1.17 “Third Party” means a person other than SICPA, SICPA’s Affiliates, Subscriber and Subscriber’s Affiliates.
1.18 “Third Party Supplier” means any Third Party who supplies a software application or other service that is included as part of the Services.
2.1 For each Services SICPA shall:
2.1.1 grant the Authorized User a personal, limited, non-transferrable, non-exclusive right to access and use such Services during the Term;
2.1.2 provide technical support for such Services in accordance with the terms set out in the relevant Quotation, if any (the “Technical Support Service”).
3.1.1 each Authorized User shall keep a secure password or other applicable access or authentication mechanism for his or her use of the Services and the Documentation and each Authorized User shall keep his or her password or other applicable access or authentication mechanism confidential; and
3.1.2 it shall ensure that the Authorized Users use the Services and the Documentation in accordance with the terms and conditions of the SaaS Terms and shall be responsible for any Authorized User’s breach of the SaaS Terms.
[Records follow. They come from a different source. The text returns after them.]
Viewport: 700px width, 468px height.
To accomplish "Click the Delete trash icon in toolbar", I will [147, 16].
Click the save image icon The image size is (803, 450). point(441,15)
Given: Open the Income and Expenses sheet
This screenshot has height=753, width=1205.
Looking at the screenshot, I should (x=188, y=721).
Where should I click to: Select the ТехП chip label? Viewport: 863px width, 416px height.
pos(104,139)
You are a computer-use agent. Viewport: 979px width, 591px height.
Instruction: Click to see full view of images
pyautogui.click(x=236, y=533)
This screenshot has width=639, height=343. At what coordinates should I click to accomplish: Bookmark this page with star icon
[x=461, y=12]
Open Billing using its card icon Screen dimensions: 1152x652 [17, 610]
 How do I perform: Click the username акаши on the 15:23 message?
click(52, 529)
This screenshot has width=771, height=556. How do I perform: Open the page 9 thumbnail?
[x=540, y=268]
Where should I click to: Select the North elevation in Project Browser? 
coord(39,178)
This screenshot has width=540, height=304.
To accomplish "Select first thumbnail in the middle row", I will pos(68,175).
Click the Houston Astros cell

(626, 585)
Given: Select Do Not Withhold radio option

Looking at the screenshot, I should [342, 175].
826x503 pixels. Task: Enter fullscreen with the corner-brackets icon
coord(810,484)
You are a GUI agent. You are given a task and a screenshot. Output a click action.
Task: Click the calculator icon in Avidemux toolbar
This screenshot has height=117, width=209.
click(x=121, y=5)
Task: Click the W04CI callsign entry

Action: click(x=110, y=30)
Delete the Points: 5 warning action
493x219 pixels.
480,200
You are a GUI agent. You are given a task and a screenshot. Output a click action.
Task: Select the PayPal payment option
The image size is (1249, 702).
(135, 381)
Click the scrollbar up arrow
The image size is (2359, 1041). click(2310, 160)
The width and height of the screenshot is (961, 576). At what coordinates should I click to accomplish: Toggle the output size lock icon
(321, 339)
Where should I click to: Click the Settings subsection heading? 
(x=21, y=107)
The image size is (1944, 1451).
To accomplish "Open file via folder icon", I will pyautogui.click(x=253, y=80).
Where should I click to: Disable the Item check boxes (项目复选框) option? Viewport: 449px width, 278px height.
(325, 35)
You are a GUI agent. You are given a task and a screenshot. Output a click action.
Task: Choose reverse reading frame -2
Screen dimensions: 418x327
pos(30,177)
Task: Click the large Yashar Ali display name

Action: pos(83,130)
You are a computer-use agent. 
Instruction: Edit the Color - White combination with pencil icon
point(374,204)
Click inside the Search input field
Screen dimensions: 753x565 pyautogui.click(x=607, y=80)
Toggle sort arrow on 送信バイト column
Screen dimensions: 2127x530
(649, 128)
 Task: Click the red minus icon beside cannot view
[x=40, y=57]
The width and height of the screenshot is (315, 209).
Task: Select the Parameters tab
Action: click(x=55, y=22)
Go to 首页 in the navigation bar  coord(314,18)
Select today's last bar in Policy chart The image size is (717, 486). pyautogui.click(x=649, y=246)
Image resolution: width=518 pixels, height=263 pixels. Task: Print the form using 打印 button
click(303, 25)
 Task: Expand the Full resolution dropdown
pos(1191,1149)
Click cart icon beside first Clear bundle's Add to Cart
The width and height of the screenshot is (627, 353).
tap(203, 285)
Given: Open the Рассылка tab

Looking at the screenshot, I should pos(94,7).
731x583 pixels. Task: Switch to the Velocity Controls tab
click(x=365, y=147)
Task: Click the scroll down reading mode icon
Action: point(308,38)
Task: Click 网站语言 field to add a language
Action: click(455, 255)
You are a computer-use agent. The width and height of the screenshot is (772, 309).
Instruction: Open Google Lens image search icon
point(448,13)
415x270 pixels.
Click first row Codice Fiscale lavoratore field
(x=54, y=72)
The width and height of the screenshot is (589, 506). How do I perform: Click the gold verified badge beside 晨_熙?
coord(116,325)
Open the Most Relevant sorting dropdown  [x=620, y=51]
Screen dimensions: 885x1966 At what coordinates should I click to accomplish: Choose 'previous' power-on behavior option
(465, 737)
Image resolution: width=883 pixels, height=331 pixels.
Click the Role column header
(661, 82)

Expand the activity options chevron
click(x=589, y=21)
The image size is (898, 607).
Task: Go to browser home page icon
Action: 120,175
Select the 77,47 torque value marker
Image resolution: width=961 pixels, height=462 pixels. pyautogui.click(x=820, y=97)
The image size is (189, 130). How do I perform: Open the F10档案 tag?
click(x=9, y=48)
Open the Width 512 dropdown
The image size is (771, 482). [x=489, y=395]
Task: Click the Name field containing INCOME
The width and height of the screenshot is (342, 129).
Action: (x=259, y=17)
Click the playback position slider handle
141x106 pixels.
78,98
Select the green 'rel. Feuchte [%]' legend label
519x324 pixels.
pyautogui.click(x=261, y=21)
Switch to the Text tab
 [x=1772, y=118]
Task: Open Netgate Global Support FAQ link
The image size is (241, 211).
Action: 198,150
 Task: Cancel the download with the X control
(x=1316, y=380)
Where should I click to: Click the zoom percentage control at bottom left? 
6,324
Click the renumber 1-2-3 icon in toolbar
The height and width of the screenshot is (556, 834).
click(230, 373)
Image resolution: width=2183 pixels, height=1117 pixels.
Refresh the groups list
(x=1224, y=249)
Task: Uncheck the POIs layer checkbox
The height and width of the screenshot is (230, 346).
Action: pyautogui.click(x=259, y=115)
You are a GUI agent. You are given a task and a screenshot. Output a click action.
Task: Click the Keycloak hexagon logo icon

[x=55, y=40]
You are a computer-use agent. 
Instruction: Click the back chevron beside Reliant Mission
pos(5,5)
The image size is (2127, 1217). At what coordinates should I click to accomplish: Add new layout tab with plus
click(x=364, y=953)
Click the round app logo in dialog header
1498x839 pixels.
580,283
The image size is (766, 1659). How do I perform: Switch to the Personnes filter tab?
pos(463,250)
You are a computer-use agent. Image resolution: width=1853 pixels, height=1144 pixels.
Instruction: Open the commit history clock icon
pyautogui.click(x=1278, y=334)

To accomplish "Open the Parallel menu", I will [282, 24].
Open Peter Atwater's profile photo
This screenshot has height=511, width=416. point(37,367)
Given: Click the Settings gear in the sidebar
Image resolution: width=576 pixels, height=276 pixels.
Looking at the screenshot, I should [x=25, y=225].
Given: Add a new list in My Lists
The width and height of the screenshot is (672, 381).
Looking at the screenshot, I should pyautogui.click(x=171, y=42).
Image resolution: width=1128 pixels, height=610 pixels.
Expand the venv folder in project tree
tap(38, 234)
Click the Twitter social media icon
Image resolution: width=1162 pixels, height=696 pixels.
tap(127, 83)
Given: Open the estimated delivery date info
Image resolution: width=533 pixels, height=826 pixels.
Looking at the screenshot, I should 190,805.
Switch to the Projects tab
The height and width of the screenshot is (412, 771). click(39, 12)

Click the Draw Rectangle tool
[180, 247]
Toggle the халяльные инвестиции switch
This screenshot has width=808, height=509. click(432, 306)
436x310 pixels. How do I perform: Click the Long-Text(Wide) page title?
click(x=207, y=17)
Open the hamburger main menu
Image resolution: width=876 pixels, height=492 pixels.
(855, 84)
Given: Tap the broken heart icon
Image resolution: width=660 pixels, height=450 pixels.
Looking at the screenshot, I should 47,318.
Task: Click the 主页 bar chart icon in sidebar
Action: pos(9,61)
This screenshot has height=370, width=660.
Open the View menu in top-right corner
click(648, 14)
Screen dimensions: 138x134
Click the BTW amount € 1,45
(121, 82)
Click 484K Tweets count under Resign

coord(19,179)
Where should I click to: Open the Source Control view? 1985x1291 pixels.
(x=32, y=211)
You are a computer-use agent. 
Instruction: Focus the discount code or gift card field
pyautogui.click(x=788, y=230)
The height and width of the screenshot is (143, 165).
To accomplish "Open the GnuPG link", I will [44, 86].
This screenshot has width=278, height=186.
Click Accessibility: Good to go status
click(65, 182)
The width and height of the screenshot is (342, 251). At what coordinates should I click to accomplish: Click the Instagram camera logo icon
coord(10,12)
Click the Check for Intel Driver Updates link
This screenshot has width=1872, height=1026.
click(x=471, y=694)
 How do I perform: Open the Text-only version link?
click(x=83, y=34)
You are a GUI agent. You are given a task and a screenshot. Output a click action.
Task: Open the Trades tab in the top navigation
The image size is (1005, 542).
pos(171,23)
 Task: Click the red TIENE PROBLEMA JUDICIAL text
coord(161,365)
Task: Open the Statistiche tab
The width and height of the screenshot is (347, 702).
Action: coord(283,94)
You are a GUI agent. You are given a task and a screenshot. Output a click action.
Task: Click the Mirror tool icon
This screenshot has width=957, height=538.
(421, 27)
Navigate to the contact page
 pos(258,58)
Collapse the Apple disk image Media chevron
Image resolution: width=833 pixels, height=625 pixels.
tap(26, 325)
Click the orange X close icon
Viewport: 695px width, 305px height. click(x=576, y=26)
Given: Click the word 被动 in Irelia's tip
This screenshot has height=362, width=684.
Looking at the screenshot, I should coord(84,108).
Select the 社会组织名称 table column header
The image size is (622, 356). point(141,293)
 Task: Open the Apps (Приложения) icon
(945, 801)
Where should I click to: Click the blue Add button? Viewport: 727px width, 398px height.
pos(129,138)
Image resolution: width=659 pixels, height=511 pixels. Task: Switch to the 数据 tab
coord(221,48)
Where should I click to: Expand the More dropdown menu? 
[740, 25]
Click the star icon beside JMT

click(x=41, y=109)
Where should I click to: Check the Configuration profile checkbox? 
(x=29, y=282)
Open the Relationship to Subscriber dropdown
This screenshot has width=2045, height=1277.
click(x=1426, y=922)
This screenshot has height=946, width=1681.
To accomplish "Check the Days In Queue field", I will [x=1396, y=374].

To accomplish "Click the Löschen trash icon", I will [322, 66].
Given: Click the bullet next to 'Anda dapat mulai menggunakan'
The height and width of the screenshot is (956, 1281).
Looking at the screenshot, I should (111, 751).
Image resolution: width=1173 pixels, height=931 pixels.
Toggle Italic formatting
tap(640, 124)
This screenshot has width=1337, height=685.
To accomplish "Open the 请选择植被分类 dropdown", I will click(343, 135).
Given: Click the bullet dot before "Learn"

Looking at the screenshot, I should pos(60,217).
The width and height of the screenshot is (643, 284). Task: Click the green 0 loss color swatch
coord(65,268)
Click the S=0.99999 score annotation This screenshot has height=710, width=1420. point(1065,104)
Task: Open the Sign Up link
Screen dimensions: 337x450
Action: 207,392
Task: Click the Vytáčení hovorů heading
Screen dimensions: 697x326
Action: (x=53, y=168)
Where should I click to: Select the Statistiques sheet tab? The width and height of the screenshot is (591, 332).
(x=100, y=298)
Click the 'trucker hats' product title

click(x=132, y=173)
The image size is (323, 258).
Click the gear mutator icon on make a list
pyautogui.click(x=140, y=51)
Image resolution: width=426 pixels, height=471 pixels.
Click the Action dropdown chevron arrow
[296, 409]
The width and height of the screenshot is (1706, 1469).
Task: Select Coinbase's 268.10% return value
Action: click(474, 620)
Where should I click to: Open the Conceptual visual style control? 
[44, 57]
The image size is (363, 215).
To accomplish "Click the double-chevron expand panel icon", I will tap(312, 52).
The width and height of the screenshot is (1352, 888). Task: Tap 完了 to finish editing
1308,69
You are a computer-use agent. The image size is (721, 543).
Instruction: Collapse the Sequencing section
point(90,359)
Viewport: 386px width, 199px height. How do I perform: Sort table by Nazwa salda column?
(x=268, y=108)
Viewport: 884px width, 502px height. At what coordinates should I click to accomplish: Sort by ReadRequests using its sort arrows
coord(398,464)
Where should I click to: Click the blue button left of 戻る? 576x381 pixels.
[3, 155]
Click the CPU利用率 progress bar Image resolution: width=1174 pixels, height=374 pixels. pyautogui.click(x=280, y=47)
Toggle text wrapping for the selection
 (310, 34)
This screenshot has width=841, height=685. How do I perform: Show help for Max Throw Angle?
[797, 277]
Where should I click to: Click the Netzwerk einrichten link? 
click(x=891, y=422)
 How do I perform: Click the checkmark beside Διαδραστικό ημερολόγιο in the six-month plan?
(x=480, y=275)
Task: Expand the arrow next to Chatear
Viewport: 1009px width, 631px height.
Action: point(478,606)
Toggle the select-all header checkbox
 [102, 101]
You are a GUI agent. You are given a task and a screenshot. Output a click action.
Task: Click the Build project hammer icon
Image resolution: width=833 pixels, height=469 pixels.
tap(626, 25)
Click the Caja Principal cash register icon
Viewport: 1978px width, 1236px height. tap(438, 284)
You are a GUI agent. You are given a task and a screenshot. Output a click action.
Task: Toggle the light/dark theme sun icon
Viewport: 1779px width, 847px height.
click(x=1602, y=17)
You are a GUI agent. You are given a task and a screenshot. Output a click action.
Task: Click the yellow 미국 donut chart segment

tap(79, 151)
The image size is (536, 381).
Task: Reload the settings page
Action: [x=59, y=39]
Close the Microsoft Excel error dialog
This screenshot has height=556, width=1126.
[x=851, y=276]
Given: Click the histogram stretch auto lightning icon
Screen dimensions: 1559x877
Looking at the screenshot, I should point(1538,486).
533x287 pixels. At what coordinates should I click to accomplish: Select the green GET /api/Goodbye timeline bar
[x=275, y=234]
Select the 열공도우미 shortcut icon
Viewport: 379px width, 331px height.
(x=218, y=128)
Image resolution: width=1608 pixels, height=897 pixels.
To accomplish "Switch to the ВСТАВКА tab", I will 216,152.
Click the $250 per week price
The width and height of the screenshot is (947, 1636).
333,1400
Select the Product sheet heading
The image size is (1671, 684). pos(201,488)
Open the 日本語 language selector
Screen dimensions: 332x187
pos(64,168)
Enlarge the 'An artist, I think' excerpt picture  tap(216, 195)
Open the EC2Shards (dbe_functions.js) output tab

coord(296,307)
The Subscriber shall use best efforts to prevent any unauthorized access to, or use of, the Services and/or Documentation and, in the event of any such unauthorized access or use, promptly notify SICPA in writing.
3.2 The Subscriber, and/or Authorized User as applicable, shall not, except to the extent expressly permitted under the Agreement:
3.2.1 copy, modify, duplicate, create derivative works from, frame, mirror, republish, download, display, transmit, or distribute all or any portion of the Services, Software and/or Documentation (as applicable) in any form or media or by any means; or
3.2.2 reverse compile, disassemble, reverse engineer or otherwise reduce to human-perceivable form all or any part of the Services or Software;
3.2.3 access all or any part of the Services and Documentation in order to build a product or service which competes with the Services;
3.2.4 license, sell, rent, lease, transfer, assign, distribute, display, disclose, or otherwise commercially exploit, or otherwise make the Services and/or Documentation available to any Third Party except the Authorized Users;
3.2.5 attempt to obtain, or assist Third Parties in obtaining, access to the Services and/or Documentation, other than as provided under the Agreement;
3.2.6 access, nor permit its Affiliates or Authorized Users’ to access, the Services from any country other than the Territory set forth in the Quotation, if any;
3.2.7 use the Services in violation of applicable laws; or
3.2.8 use the Services and/or Documentation in a manner other than as contemplated by the Agreement.
3.3 The Subscriber represents and warrants that it has the right and authority, and it has obtained all consents of Data Subjects that may be required, to store, transmit or process Subscriber Data using the Services and to provide Subscriber Data to SICPA and/or the Third Party Suppliers for use as contemplated by the Agreement without geographic restriction. If in doubt the Subscriber shall disclose to SICPA and/or the Third Party Supplier(s) only such Subscriber Data as the Subscriber is authorized to disclose. The Subscriber shall:
3.3.1 provide SICPA and/or the Third Party Supplier(s) only such Subscriber Data as the Subscriber is authorized to do so; and
3.3.2 comply with all applicable laws and regulations with respect to its activities under the Agreement, including data privacy laws and regulations.
4. Subscriber’s Obligations
4.1 The Subscriber shall provide SICPA with:
4.1.1 all necessary co-operation in relation to the Agreement; and
4.1.2 all necessary access to such information as may be required by SICPA to provide the Services, including Subscriber Data and security access information;
4.2 It is the Subscriber’s, and/or Authorized User as applicable, obligation to:
4.2.1 obtain and maintain any software, hardware, internet connectivity, and other technology necessary to access the Services (“Access Technology”) and ensure that the Access Technology meets each of SICPA’s and each Third Party Supplier’s technical requirements as notified to the Subscriber, and/or Authorized User as applicable, in writing from time to time; and
4.2.2 to procure and maintain its network connections and telecommunications links from its systems to SICPA’s and the Third Party Suppliers’ data centers. SICPA will not be liable for any problems, conditions, delays, delivery failures and all other loss or damage arising from or relating to Subscriber’s, and/or Authorized User as applicable, network connections or telecommunications links or caused by the internet.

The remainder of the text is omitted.